■ **TASK GOAL**
Please transcribe the lines of the data from the line with "This screenshot has height=1200, width=555." to the line with "[1241, 443]", both included, leaving out the pictures.

Page and screen pointing data:
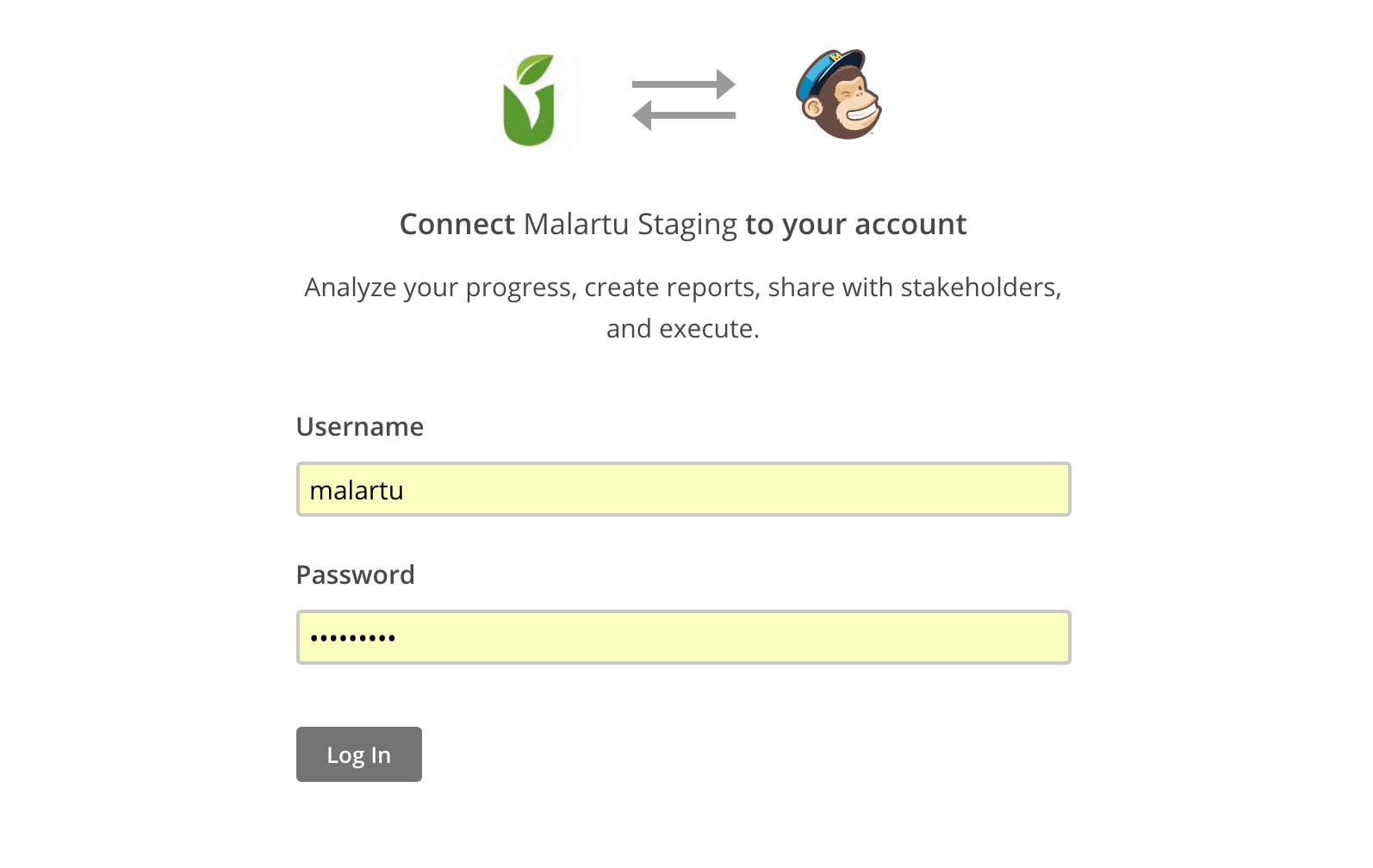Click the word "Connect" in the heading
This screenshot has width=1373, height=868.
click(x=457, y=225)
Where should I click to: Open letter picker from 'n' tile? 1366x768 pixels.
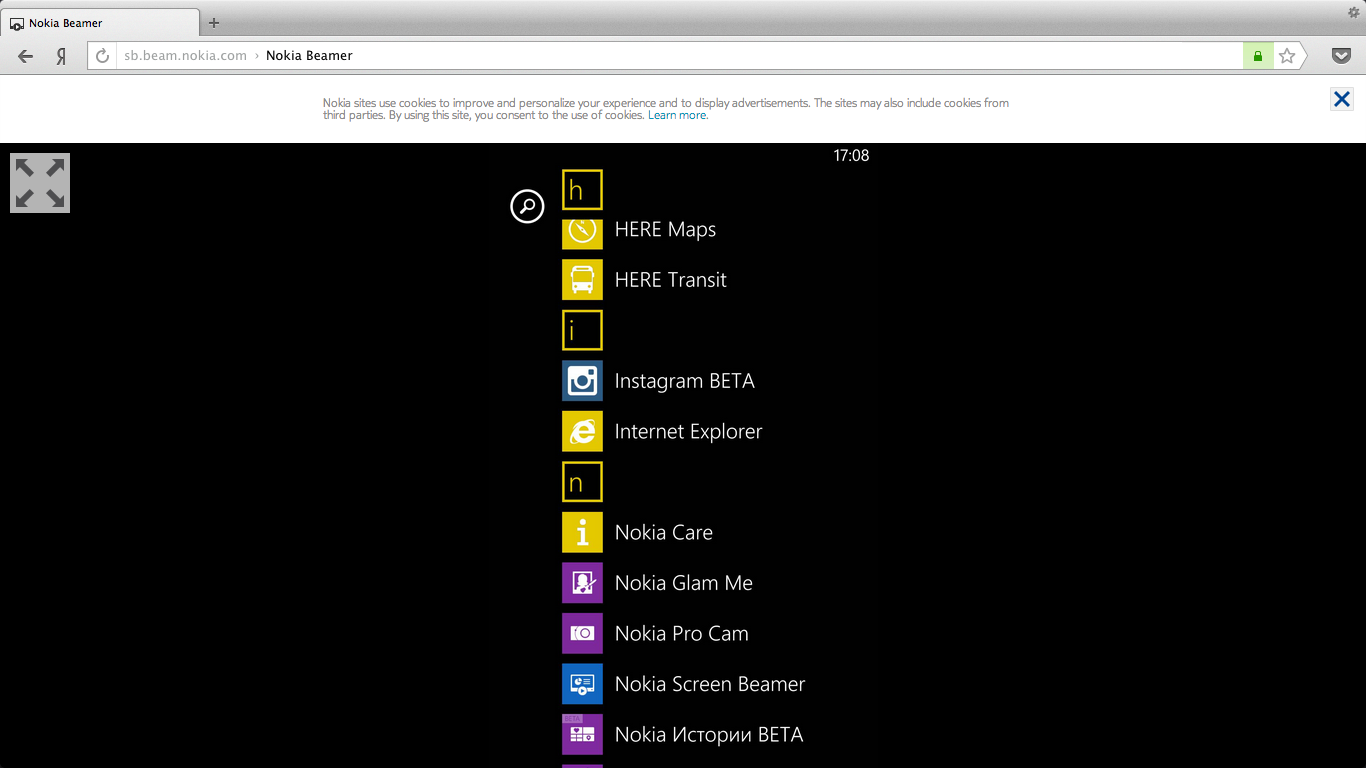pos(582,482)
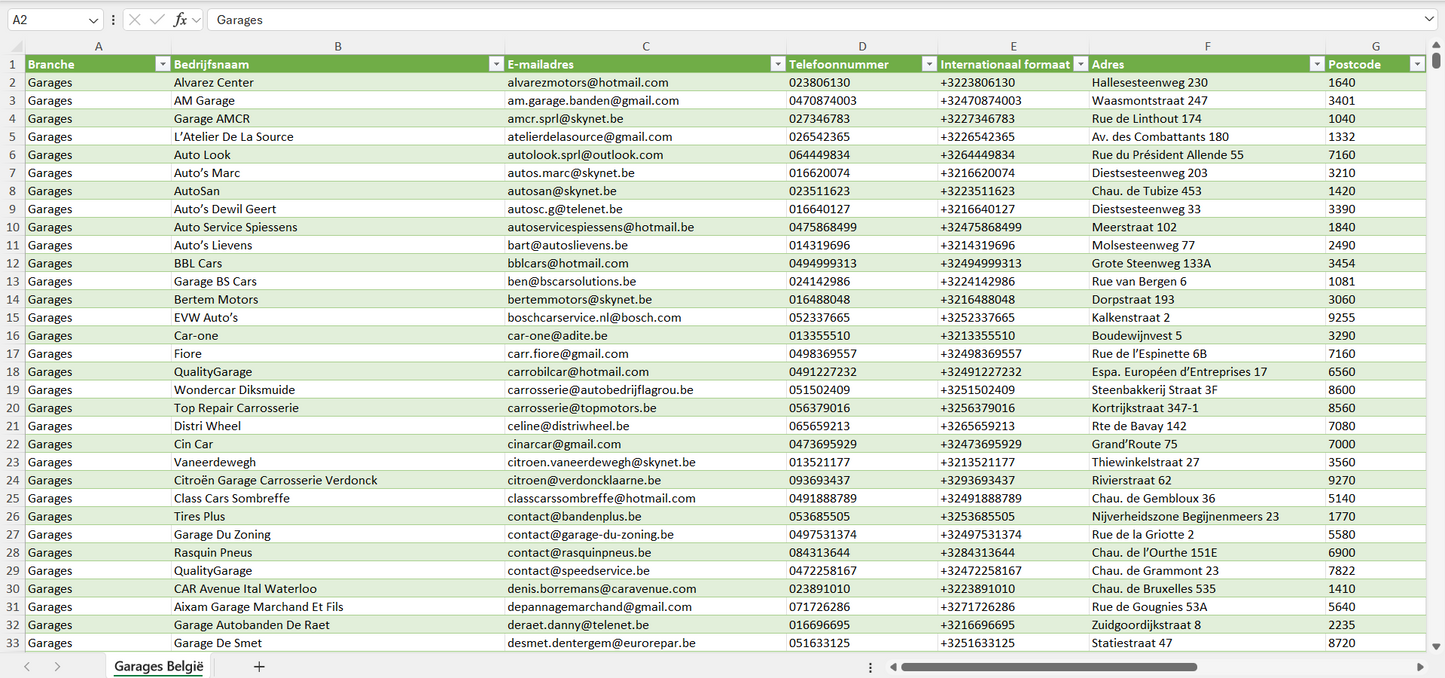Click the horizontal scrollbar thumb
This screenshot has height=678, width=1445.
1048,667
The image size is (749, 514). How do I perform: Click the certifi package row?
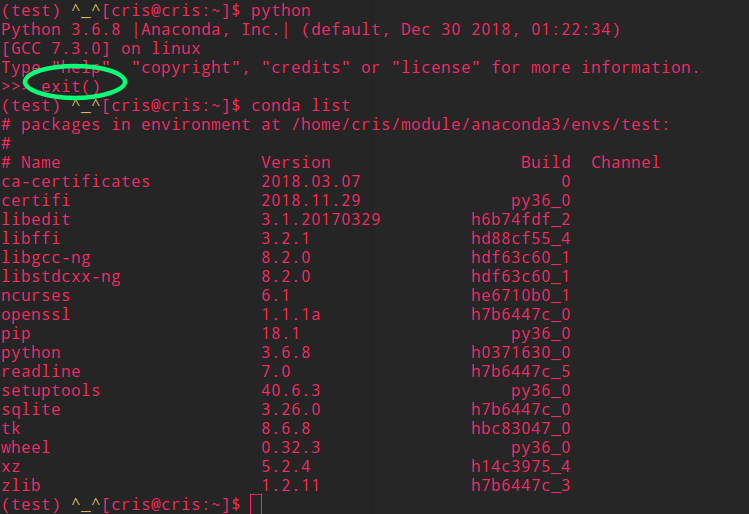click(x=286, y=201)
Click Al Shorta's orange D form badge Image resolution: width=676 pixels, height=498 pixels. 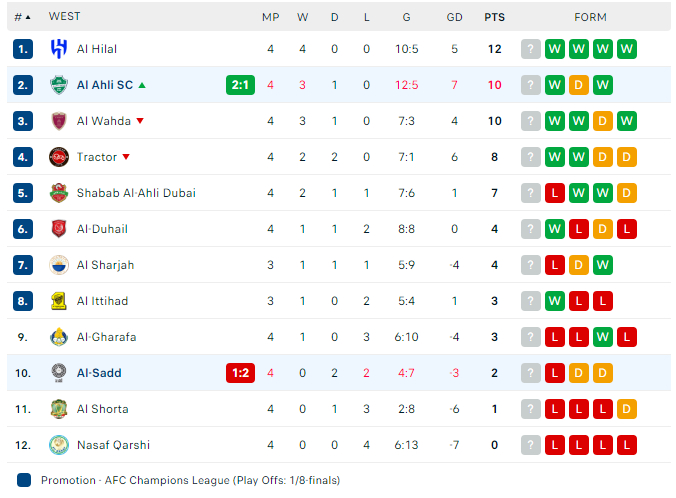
...
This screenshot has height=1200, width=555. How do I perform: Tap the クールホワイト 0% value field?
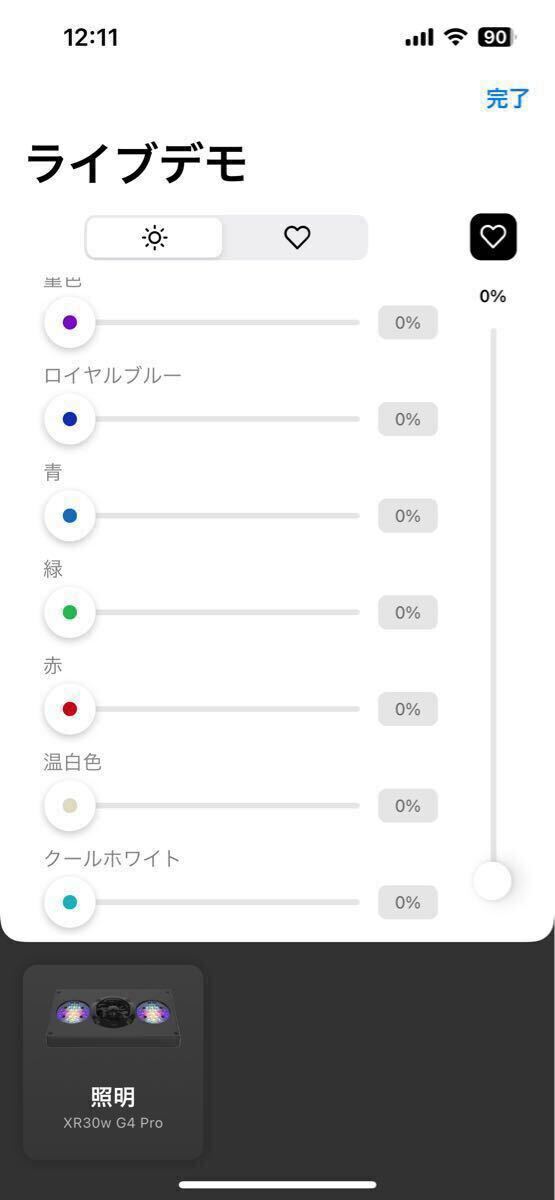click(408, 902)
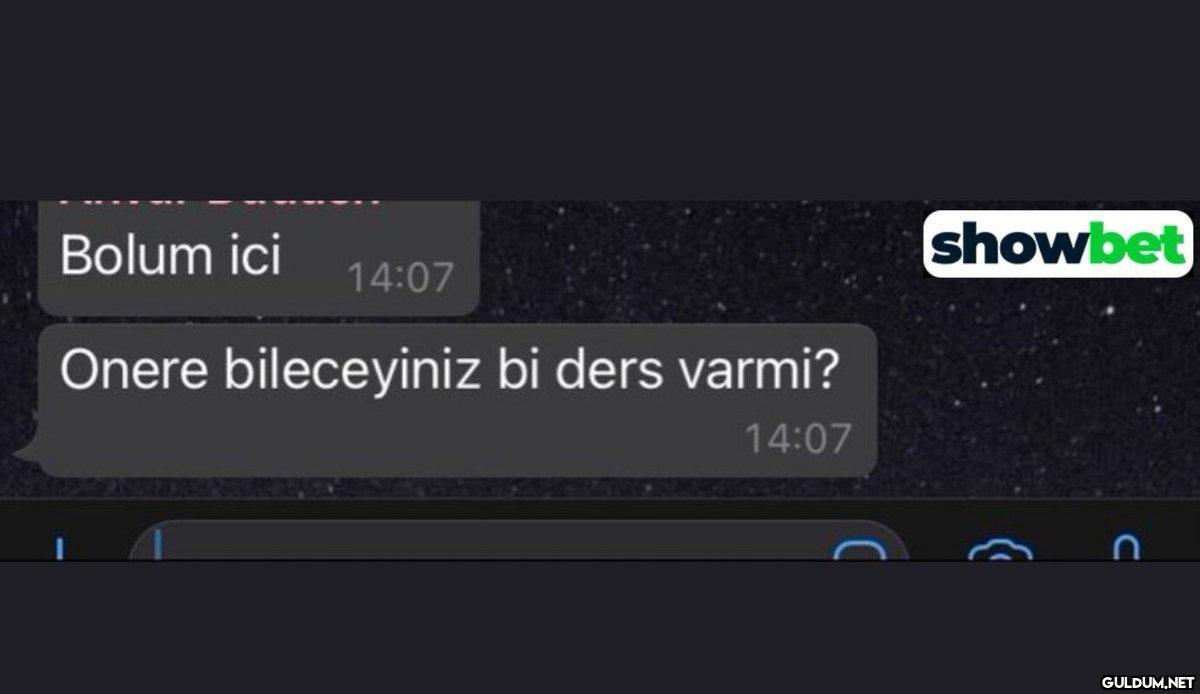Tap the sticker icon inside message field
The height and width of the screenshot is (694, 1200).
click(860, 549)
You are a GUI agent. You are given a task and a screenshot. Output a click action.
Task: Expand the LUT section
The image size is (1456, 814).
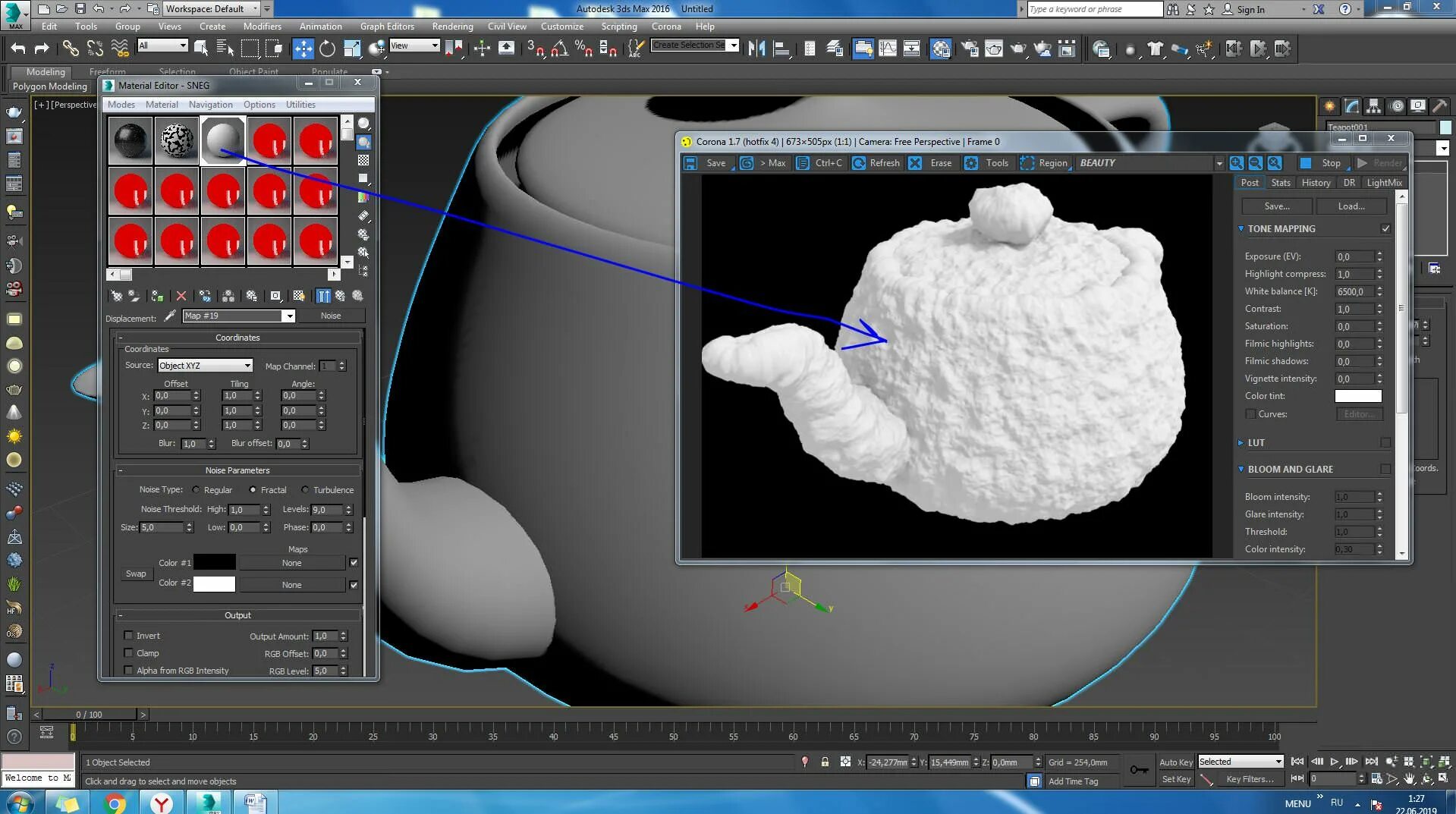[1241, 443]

■ **SOLUTION**
This screenshot has height=1200, width=555. How do I perform: Tap the クールホワイト 0% value field?
click(408, 902)
Tap the sticker icon inside message field
The height and width of the screenshot is (694, 1200).
click(860, 549)
You are a GUI agent. You are given a task and a screenshot. Output a click action.
Task: Expand the LUT section
The image size is (1456, 814).
[1241, 443]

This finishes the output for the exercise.